Return each line of the listing from the one containing "At what coordinates" through the end of the listing, both ends included, copied verbatim. Leave the pictures out of your answer.

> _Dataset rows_

▽

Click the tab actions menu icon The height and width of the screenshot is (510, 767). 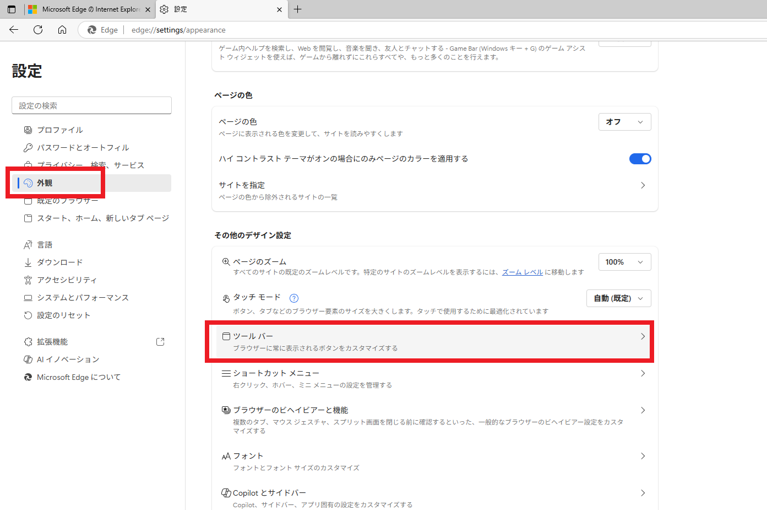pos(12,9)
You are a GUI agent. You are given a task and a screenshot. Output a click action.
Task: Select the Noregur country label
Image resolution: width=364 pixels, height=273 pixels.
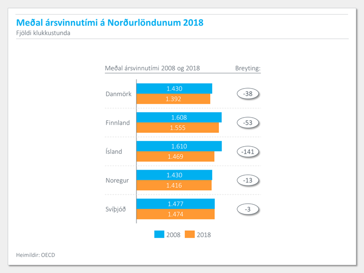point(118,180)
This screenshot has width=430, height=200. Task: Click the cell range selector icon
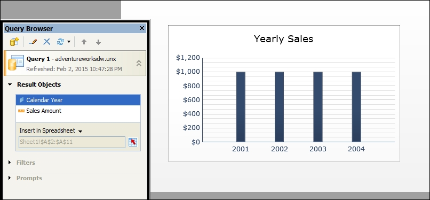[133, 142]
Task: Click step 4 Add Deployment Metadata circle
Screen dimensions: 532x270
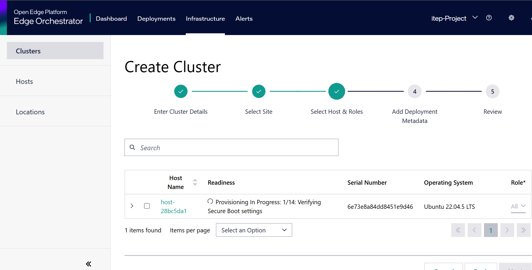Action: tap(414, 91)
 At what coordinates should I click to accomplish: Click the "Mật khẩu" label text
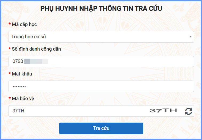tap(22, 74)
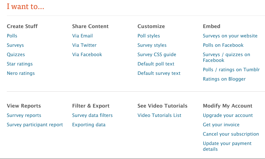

△

> _OUTPUT_
 At what coordinates should I click to accomplish: Click the "Mật khẩu" label text
tap(22, 74)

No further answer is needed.